L-Asparaginase and inhibitors of glutamine synthetase disclose glutamine addiction of β-catenin-mutated human hepatocellular carcinoma cells

• Published in: Current cancer drug targets Vol. 11; no. 8; p. 929
• Main Authors: Tardito, S, Chiu, M, Uggeri, J, Zerbini, A, Da Ros, F, Dall'Asta, V, Missale, G, Bussolati, O
• Format: Journal Article
• Language: English
• Published: Netherlands 01.10.2011
• Subjects: Antineoplastic Agents - metabolism; Antineoplastic Agents - pharmacology; Apoptosis - drug effects; Asparaginase - metabolism; Asparaginase - pharmacology; Autophagy - drug effects; beta Catenin - genetics; beta Catenin - metabolism; Carcinoma, Hepatocellular - drug therapy; Carcinoma, Hepatocellular - metabolism; Carcinoma, Hepatocellular - pathology; Cell Line, Tumor; Cell Proliferation - drug effects; Drug Resistance, Neoplasm; Enzyme Inhibitors - pharmacology; Eukaryotic Initiation Factor-2B - metabolism; Gene Silencing; Glutamate-Ammonia Ligase - antagonists & inhibitors; Glutamate-Ammonia Ligase - genetics; Glutamate-Ammonia Ligase - metabolism; Glutamine - metabolism; Humans; Liver Neoplasms - drug therapy; Liver Neoplasms - metabolism; Liver Neoplasms - pathology; Molecular Targeted Therapy; Mutant Proteins - genetics; Mutant Proteins - metabolism; Neoplasm Proteins - antagonists & inhibitors; Neoplasm Proteins - genetics; Neoplasm Proteins - metabolism; Phosphorylation - drug effects; Protein Processing, Post-Translational - drug effects; Recombinant Proteins - antagonists & inhibitors; Recombinant Proteins - metabolism
• ISSN: 1873-5576
• DOI: 10.2174/156800911797264725

Selected oncogenic mutations support unregulated growth enhancing glutamine availability but increasing the dependence of tumor cells on the amino acid.
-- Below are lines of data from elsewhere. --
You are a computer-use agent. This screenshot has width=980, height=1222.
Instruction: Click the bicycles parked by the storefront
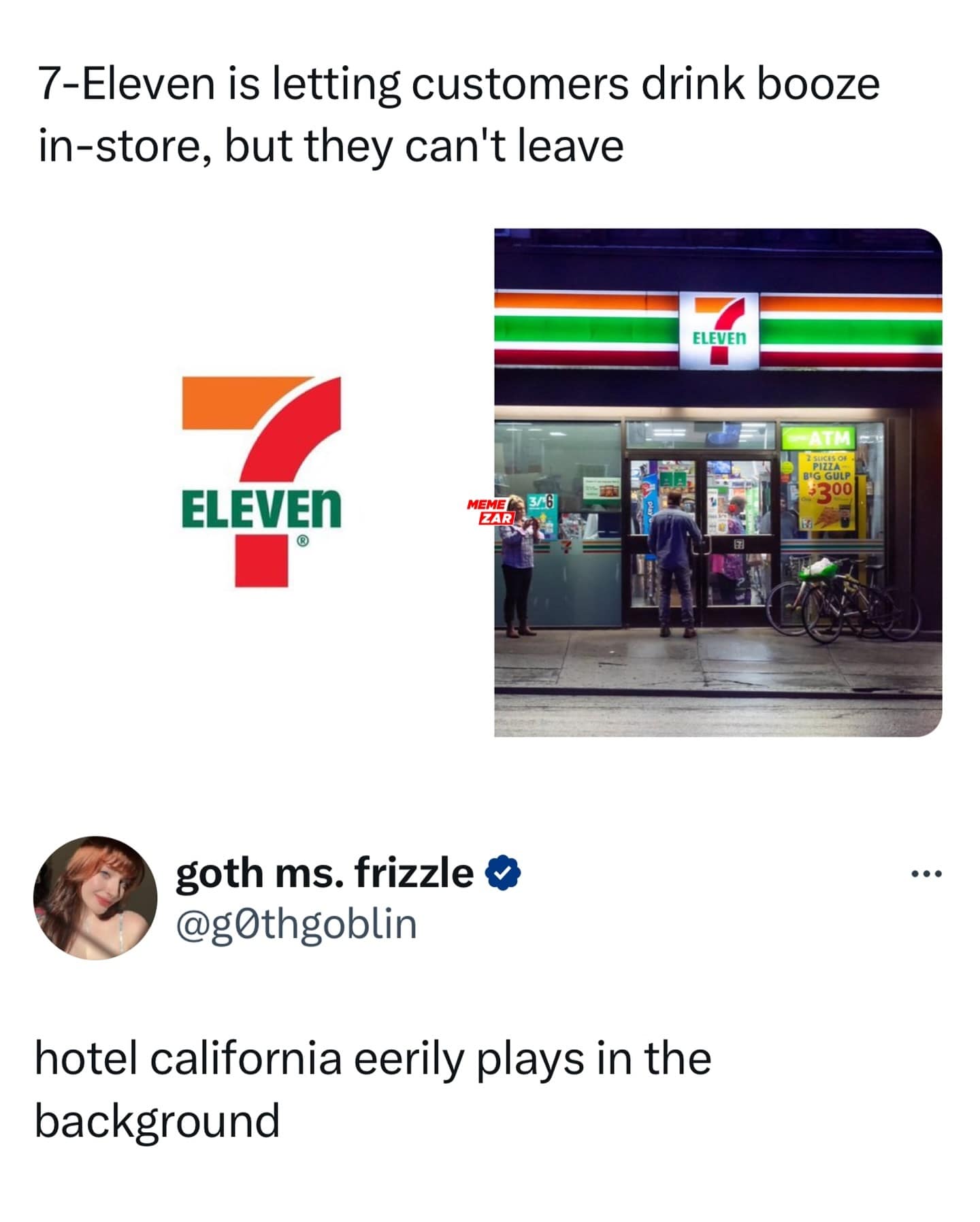pyautogui.click(x=843, y=599)
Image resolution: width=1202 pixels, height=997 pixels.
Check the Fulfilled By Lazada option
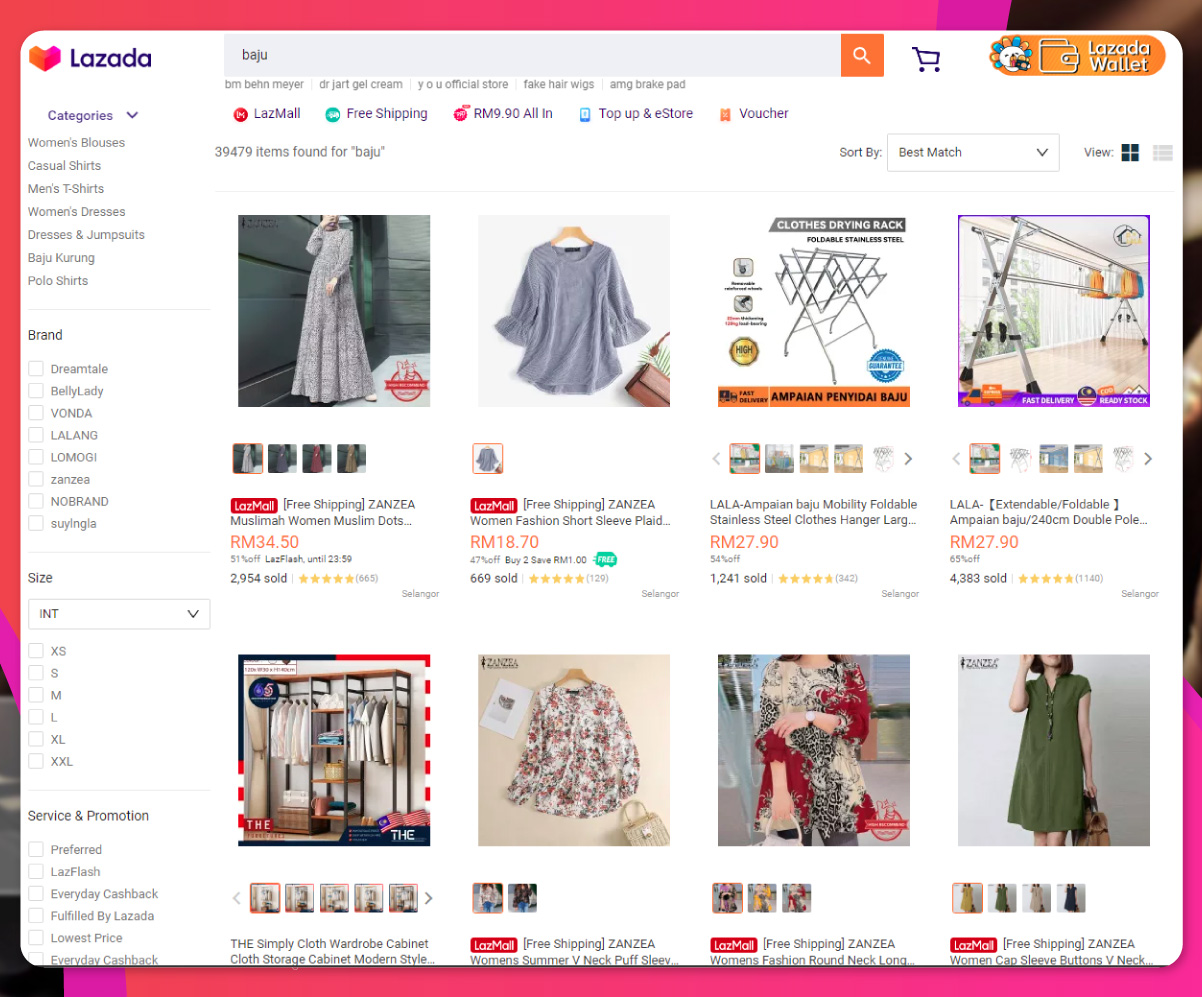(x=35, y=915)
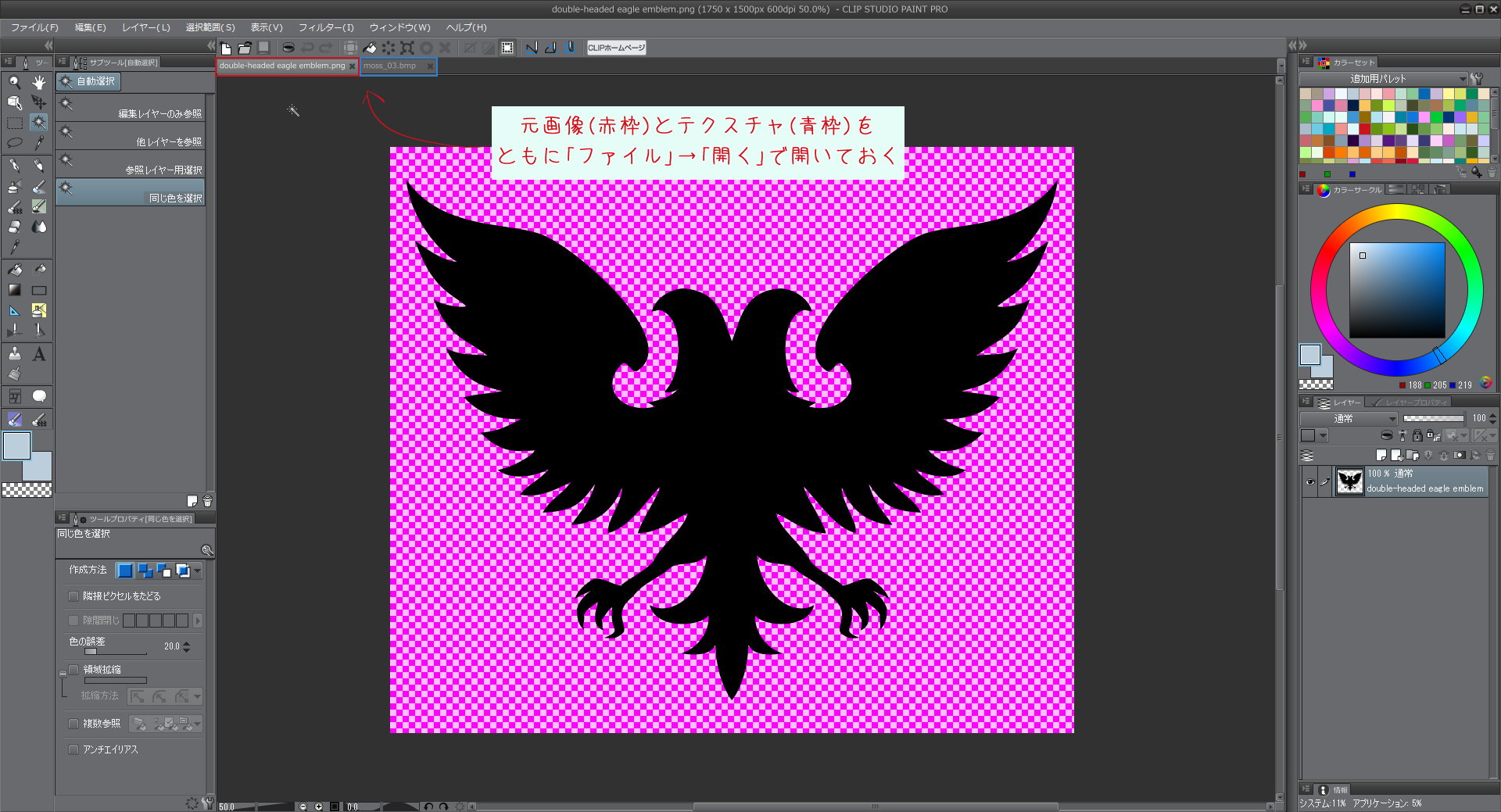Viewport: 1501px width, 812px height.
Task: Open the フィルター menu
Action: point(326,27)
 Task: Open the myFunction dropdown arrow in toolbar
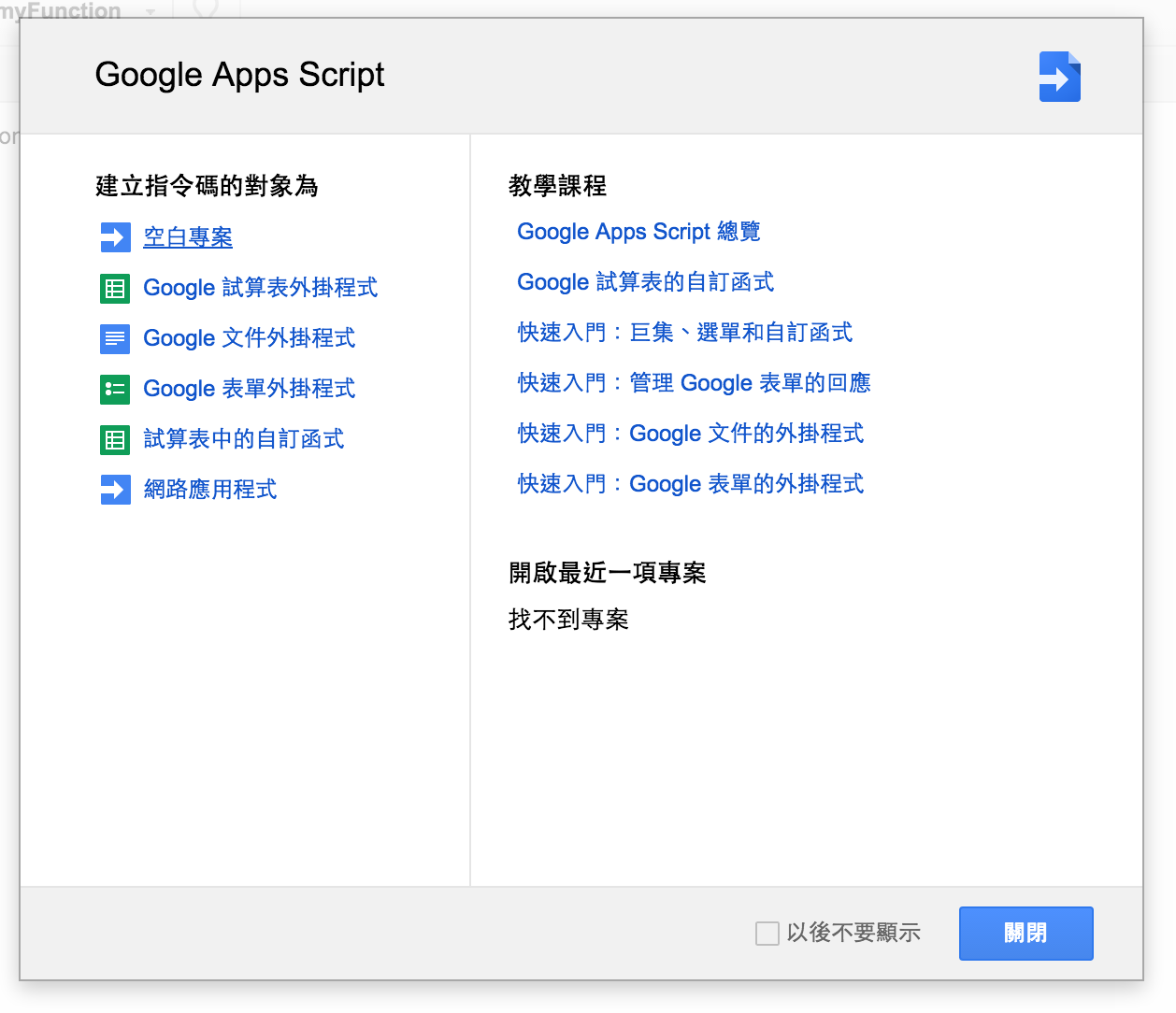click(x=151, y=12)
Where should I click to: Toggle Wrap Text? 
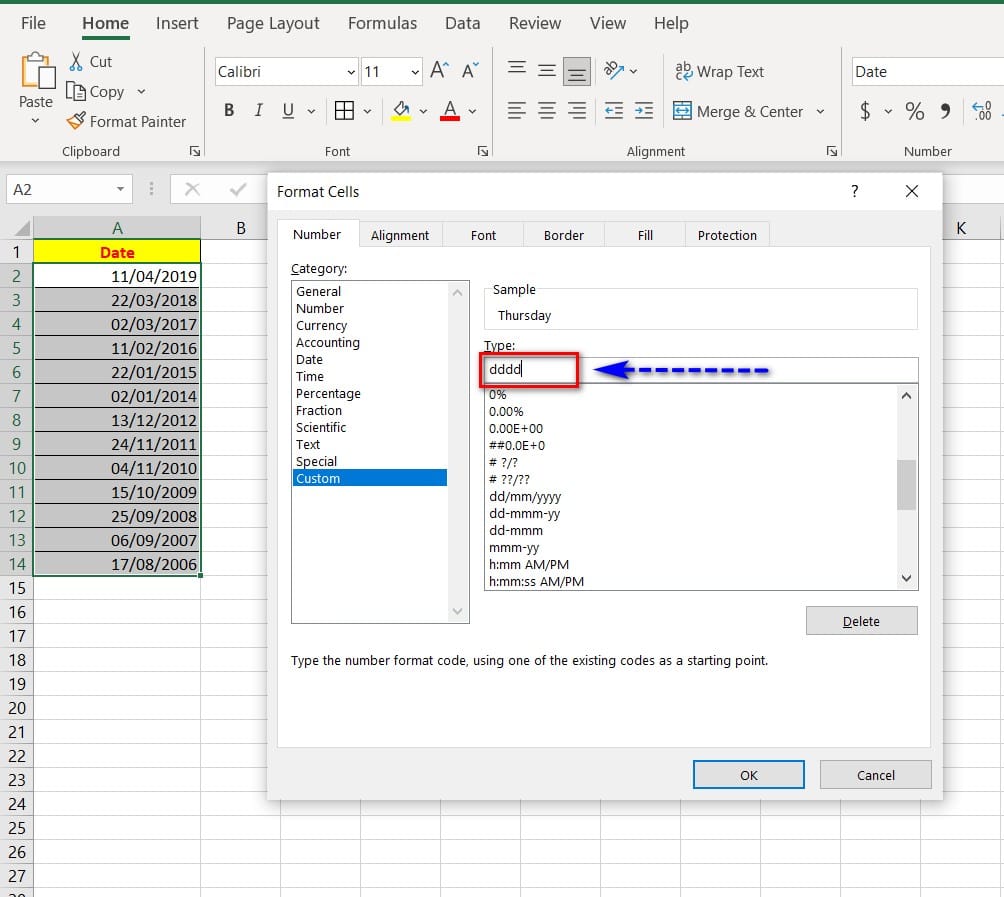click(719, 72)
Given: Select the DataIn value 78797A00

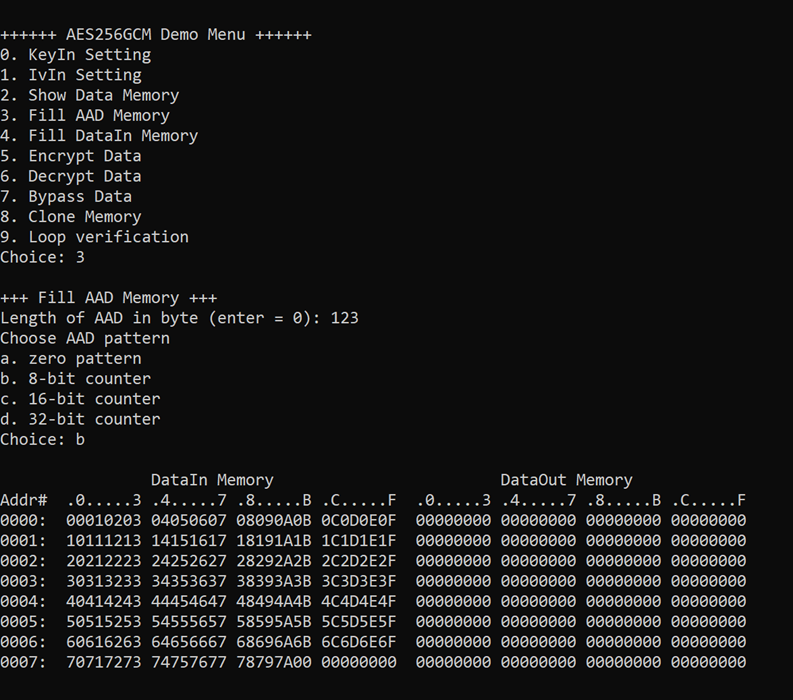Looking at the screenshot, I should 274,662.
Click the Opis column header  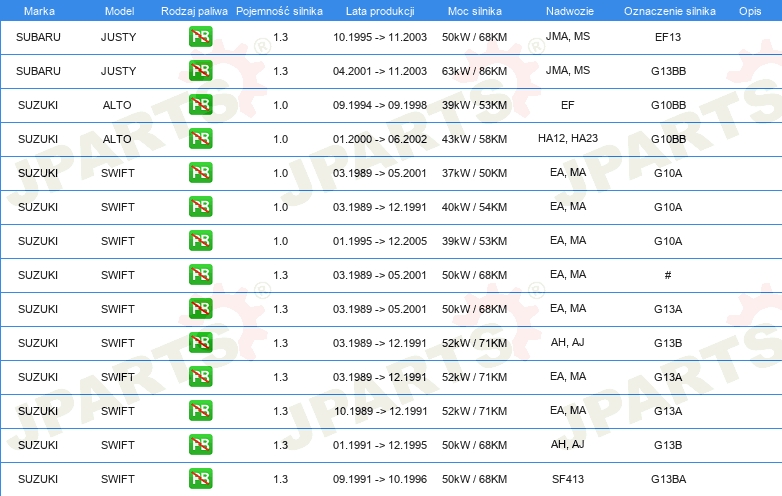(x=749, y=10)
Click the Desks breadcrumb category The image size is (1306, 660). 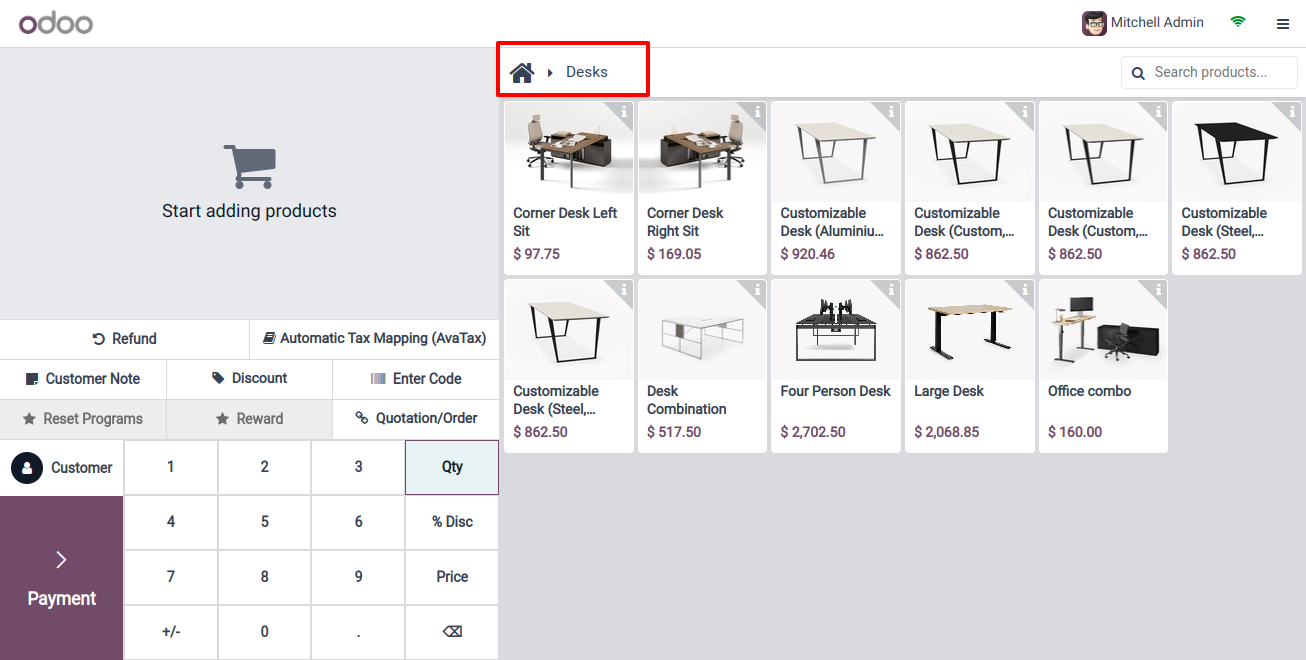click(586, 72)
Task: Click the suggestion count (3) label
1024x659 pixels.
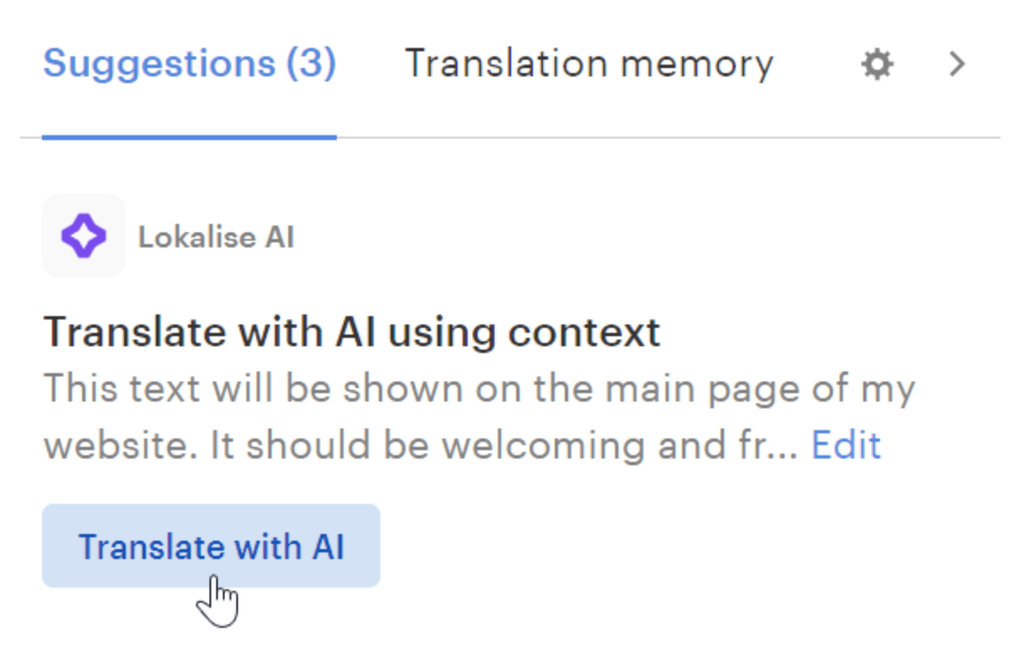Action: point(311,65)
Data from literature indicate that a subset of HepatoCellular Carcinomas (HCC) is characterized by mutations of β-catenin and overexpression of Glutamine Synthetase (GS). To assess if this phenotype may constitute an example of glutamine addiction, we treated four human HCC lines with the enzyme L-Asparaginase (ASNase), a glutaminolytic drug. ASNase had a significant antiproliferative effect only in the β-catenin mutated HepG2 cells, which were partially rescued by the anaplerotic intermediates pyruvate and α-ketoglutarate. The enzyme severely depleted cell glutamine, caused eIF2α phosphorylation, inhibited mTOR activity, and increased autophagy in both HepG2 and in the β-catenin wild type cell line Huh-7. When used with ASNase, the GS inhibitor methionine sulfoximine (MSO) emptied cell glutamine pool, arresting proliferation in ASNase-insensitive Huh-7 cells and activating caspase-3 and apoptosis in HepG2 cells. Compared with Huh-7 cells, HepG2 cells accumulated much higher levels of glutamine and MSO, due to the higher expression and activity of SNAT2, a concentrative transporter for neutral amino acids, but were much more sensitive to glutamine withdrawal from the medium. In the presence of ASNase, MSO caused a paradoxical maintenance of rapamycin-sensitive mTOR activity in both HepG2 and Huh-7 cells. β-catenin silencing lowered ASNase sensitivity of HepG2 cells and of Huh-6 cells, another β-catenin-mutated cell line, which also exhibited high sensitivity to ASNase. Thus, β-catenin mutated HCC cells are more sensitive to glutamine depletion and accumulate higher levels of GS inhibitors. These results indicate that glutamine deprivation may constitute a targeted therapy for β-catenin-mutated HCC cells addicted to the amino acid.